A 2 anni, se possibile. A 3, 4, nei casi di una lentezza nella diagnosi. Mai a 5, 6, 7…

Serve anche dopo, capiamoci. L’ABA ti aiuta fino 70, 80, 90 anni. Praticamente può aiutarti dalla culla alla tomba, e per una infinità di problemi. Ma l’intervento non sarà mai più “precoce”.

E’ la precocità dell’intervento, unita all’intensività e a un’applicazione realmente scientifica, a fare la differenza.

Così tanti iniziano tardi. E quando vedono che

  • si, funziona
  • si, il bambino impara a comunicare
  • si, il bambino impara a giocare
  • si, il bambino si veste e lava i denti da solo
  • si, il bambino si volta quando chiamato, etc.

in genere è un altro colpo allo stomaco. O al cuore. «E se avessi iniziato prima?»

Girone 5: finalmente l’intervento ABA. 

E’ sostenuto dalla ricerca: ci sono più di 1.000 articoli scientifici in proposito.

In alcuni casi porta a una indistinguibilità dai compagni con sviluppo tipico, dicono alcuni studi. Linguaggio, quoziente intellettivo, capacità di adattamento, capacità sociali… Si, si, funziona davvero.

E’ utile anche con i comportamenti problema: grida, pianto inconsolabile, morsi, autoaggressività, rifiuto del cibo, lancio di oggetti stereotipie…

E’ faticoso per i genitori, non c’è dubbio. Devono imparare tante cose nuove per aiutare il proprio bambino. Devono “modificare il proprio stile naturale” per adattarlo ai ritrovati della ricerca. Ma le mamme lo fanno, se è per il loro bambino. (Anche i papà, dai…).

Ma allora perchè in Italia all’intervento ABA si arriva così tardi?

Lascio la domanda aperta. Una mia idea ce l’ho, ma non sarebbe “politically correct” esprimerla.

A tutti i genitori che hanno attraversato i gironi però, voglio dire una cosa importante:

La strada è in salita, ma ce la potete fare.

Formatevi!

Studiate l’ABA in prima persona. E bene. Comprese tecniche di misurazione e graficazione dei dati raccolti.

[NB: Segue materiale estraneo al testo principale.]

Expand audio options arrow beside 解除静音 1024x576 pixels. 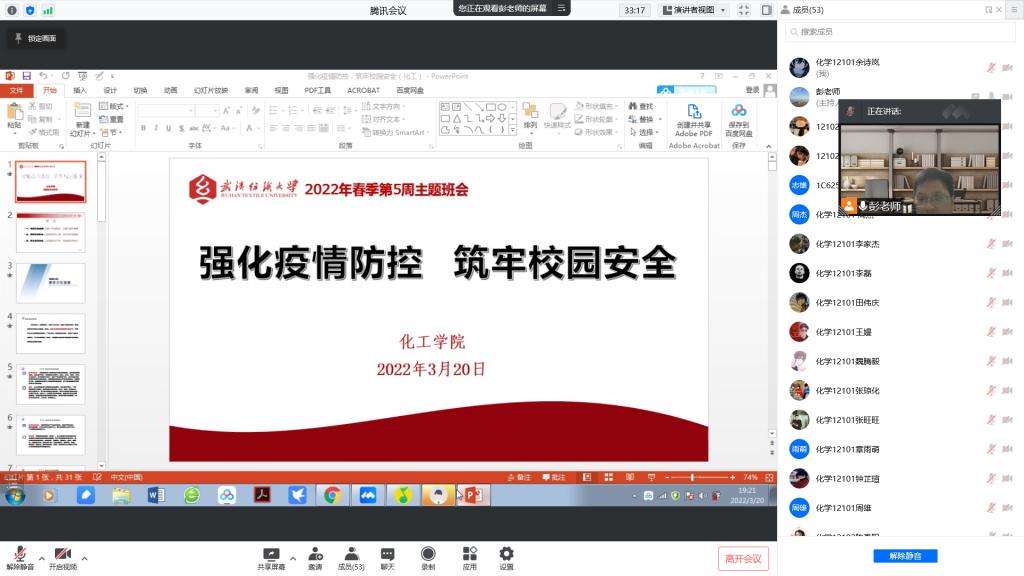pos(41,558)
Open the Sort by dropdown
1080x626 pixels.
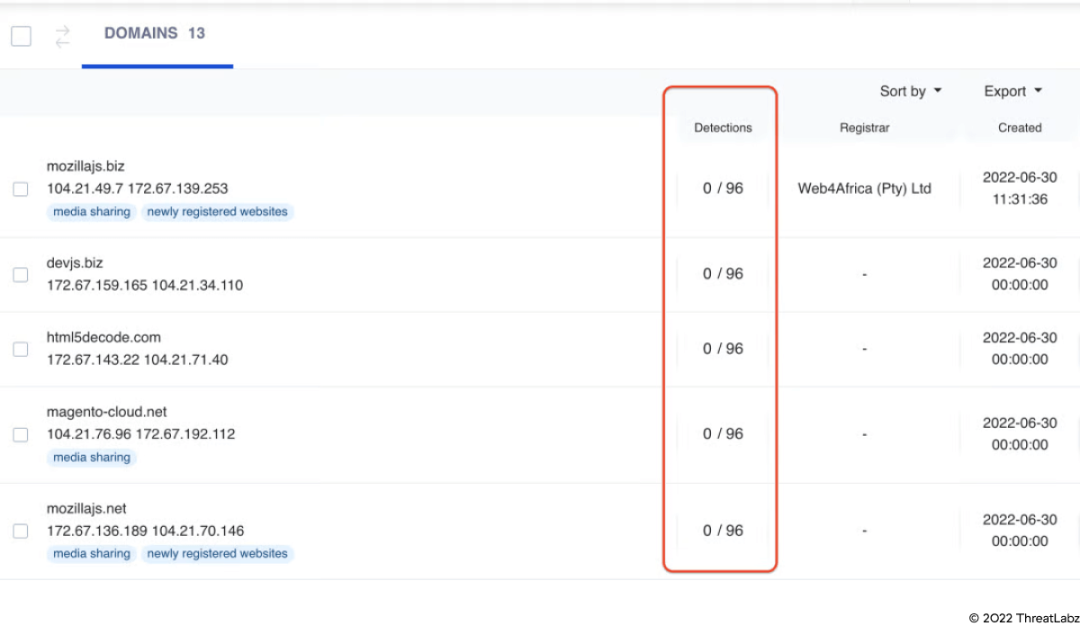(x=910, y=91)
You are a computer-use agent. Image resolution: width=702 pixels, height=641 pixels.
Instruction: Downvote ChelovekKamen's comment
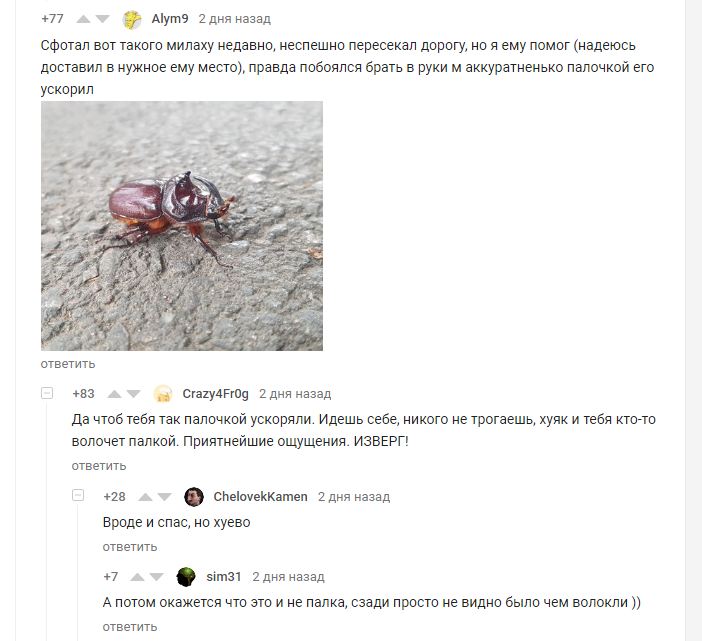pos(164,497)
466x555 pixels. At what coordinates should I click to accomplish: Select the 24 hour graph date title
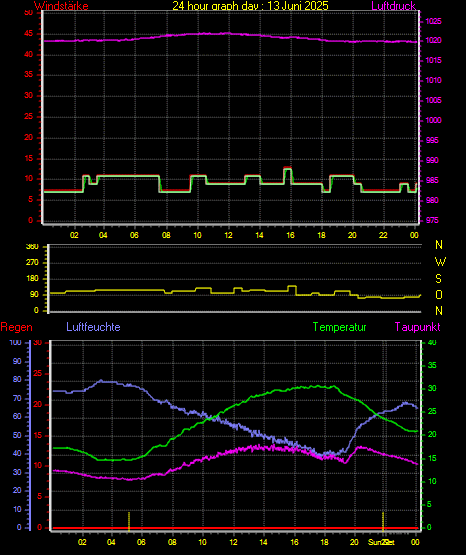click(x=250, y=6)

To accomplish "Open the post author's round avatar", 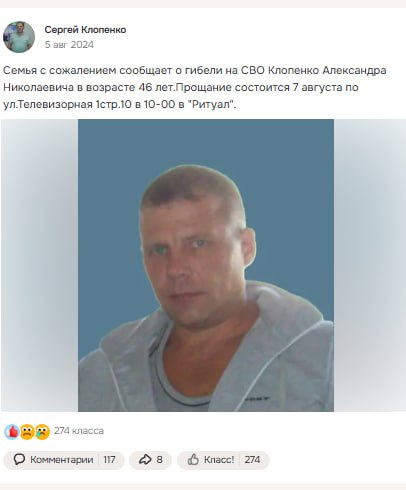I will [19, 37].
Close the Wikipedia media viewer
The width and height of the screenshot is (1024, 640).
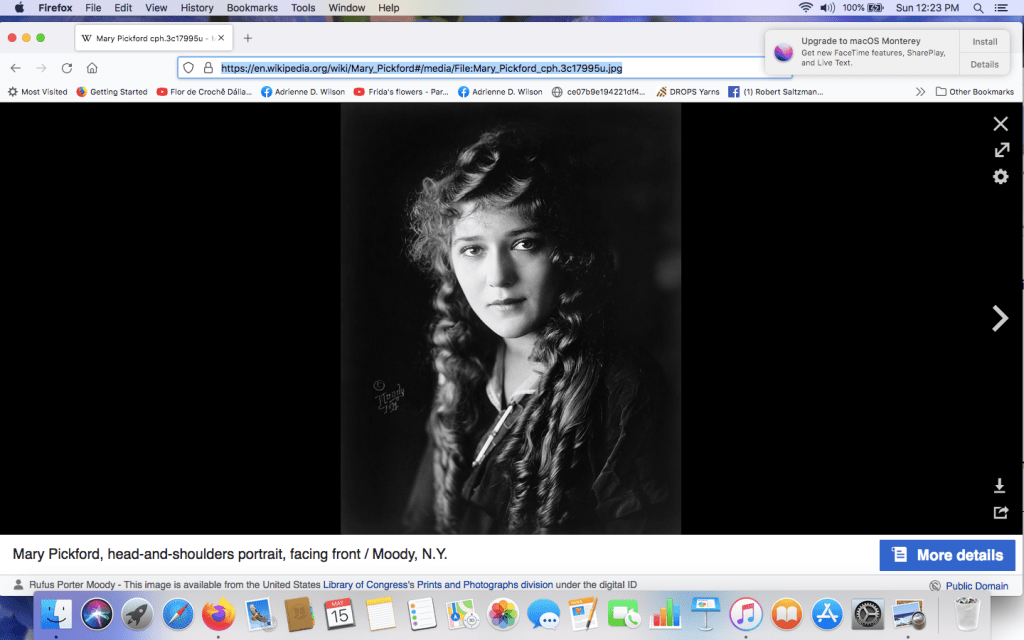pyautogui.click(x=1000, y=124)
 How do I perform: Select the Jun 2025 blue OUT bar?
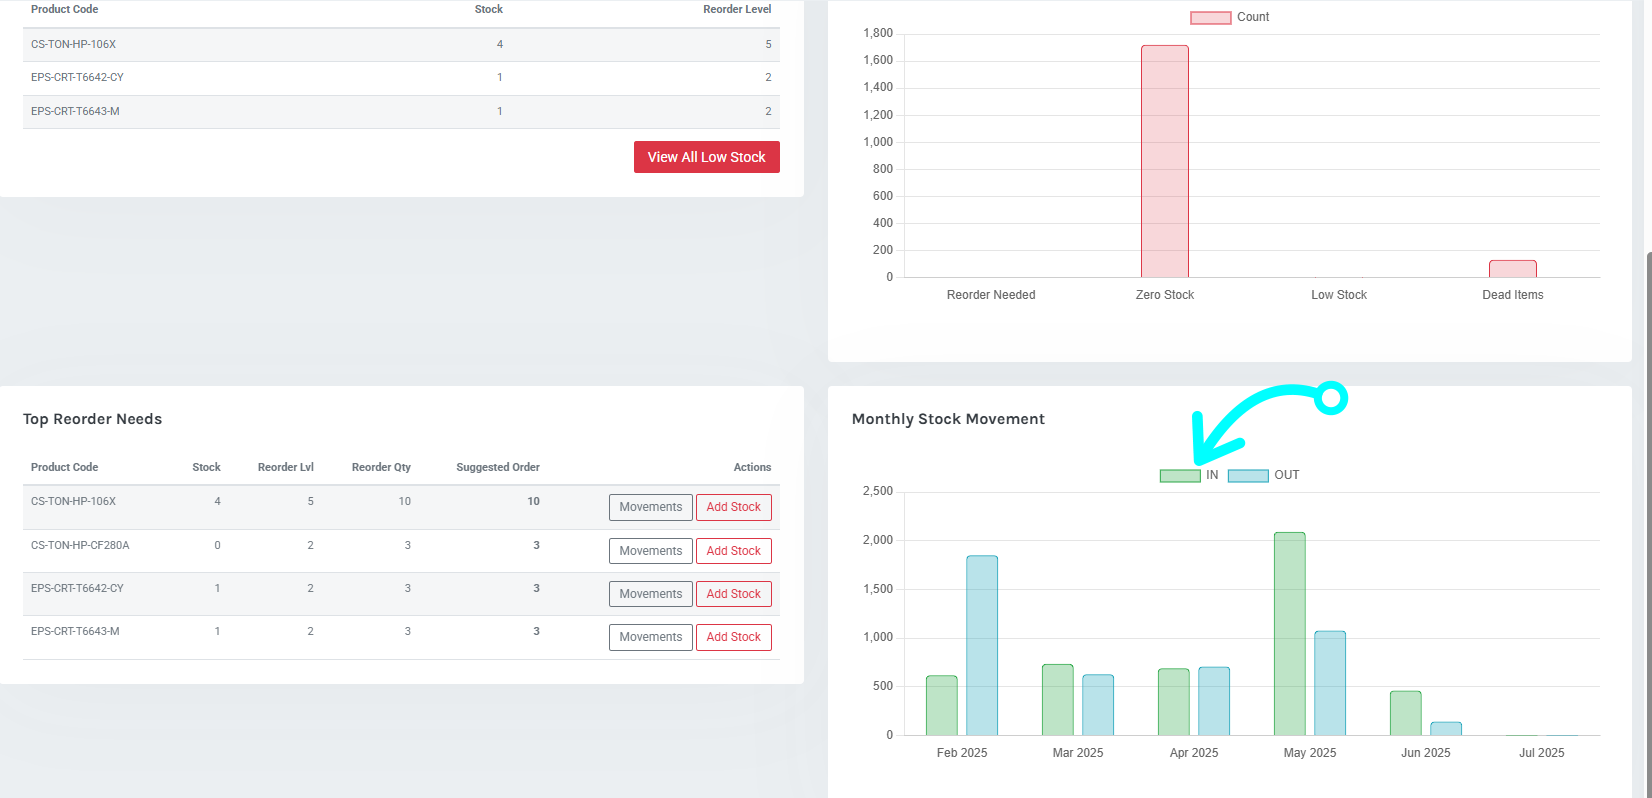1445,729
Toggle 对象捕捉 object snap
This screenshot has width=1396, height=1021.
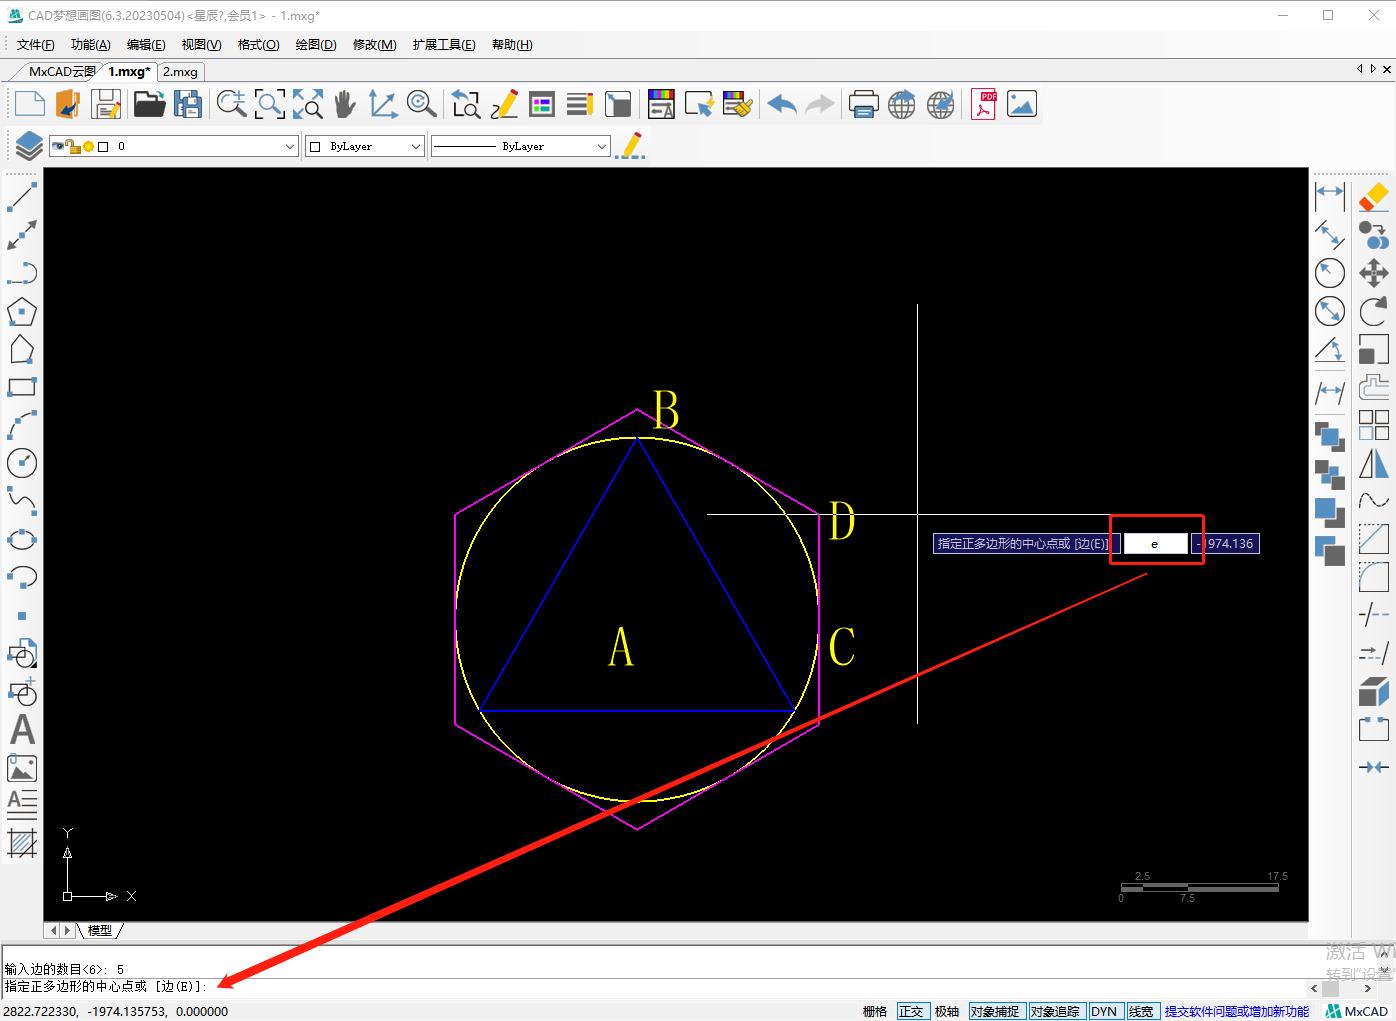click(x=995, y=1011)
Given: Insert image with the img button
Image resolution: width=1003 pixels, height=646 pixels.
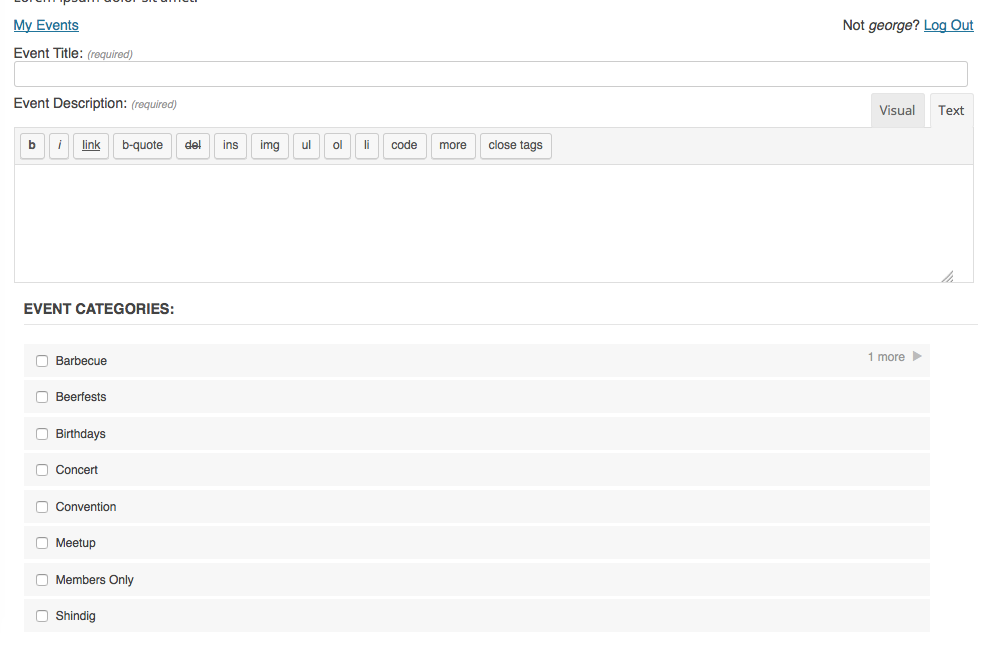Looking at the screenshot, I should pos(269,146).
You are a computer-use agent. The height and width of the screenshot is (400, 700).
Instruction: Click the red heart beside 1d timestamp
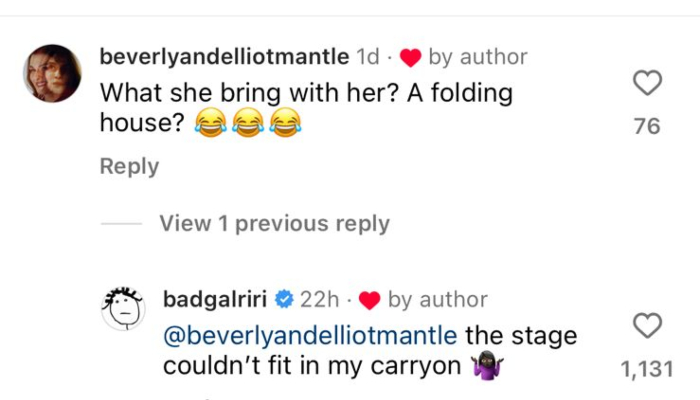coord(409,58)
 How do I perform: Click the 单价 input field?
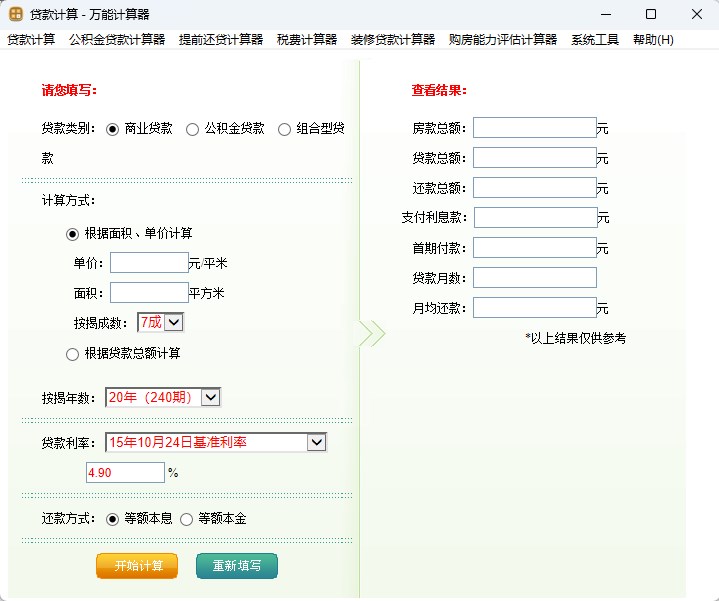149,263
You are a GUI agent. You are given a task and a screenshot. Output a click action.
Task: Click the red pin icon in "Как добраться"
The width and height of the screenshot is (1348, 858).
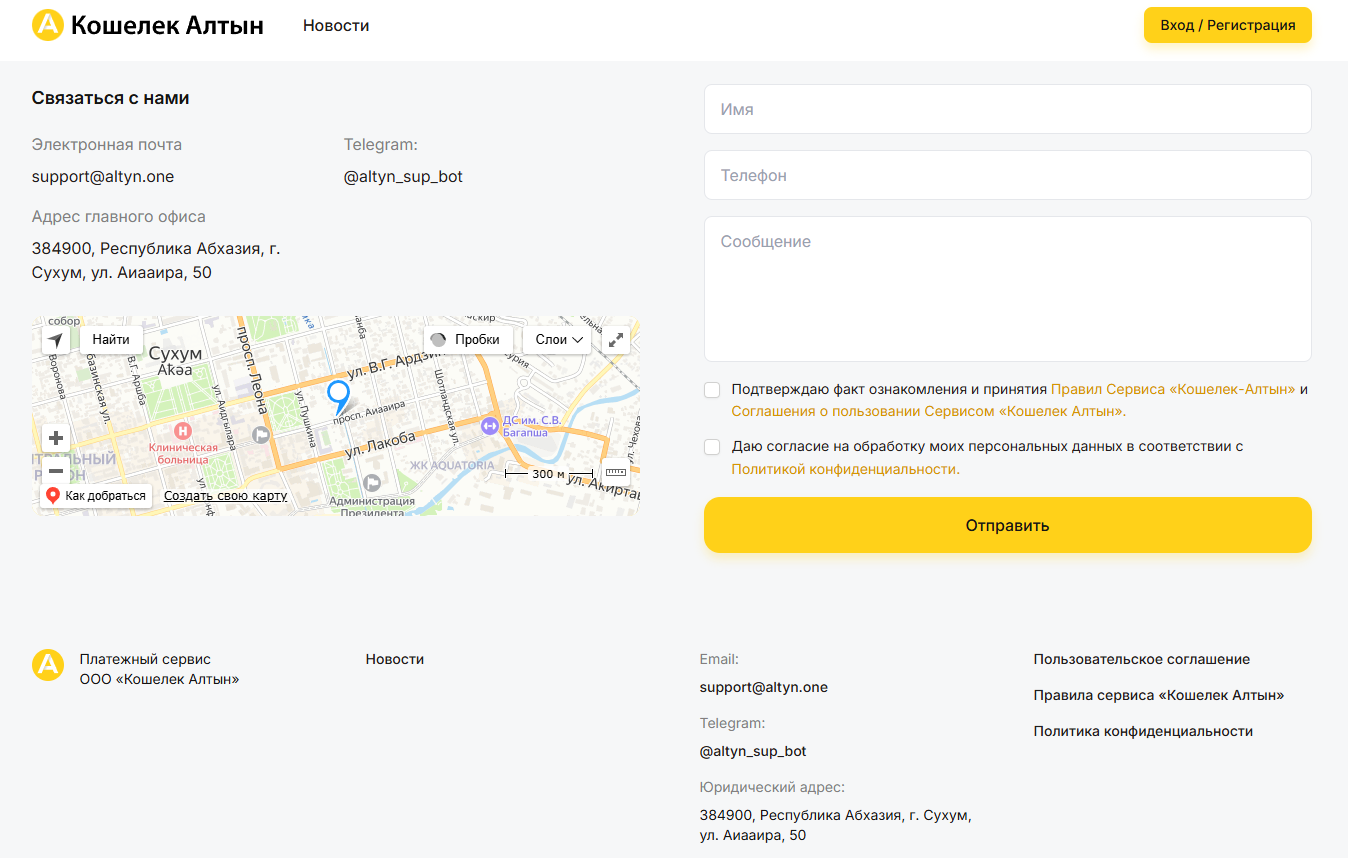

Dall’esperienza di tante mamme che ho avuto l’onore di conoscere e da tante ricerche che anche voi potete studiare, vi posso dire: più ne sapete, meglio è.

I professionisti per il vostro bambino vanno e vengono, ma voi rimarrete sempre. Siete l’unico filo conduttore del suo percorso.

In tante ricerche scientifiche che hanno dimostrato risultati enormi per i bambini con autismo, i genitori erano altamente coinvolti e formati al livello di tutor ABA o anche più.

Girone 6: rimbocchiamoci le maniche  finalmente l’intervento ABA. 

E’ l’unica cosa che conta davvero.

L’ABA è un potente alleato, ma senza un’applicazione costante, precisa, articolata, i risultati saranno deludenti.

  • Ma io lavoro
  • Ma io ho un altro bambino
  • Ma io devo occuparmi della casa
  • Ma anche io ho bisogno dei miei spazi
  • Ma…

Tutte ragioni valide. Nessuna che ci salvi dal rimboccarci le maniche.

  • E’ faticoso? Si
  • E’ complesso? Certamente si
  • Richiede moltissimo studio? Hahah, ovviamente si!

Ma fate bene i vostri compiti. Vedrete la differenza.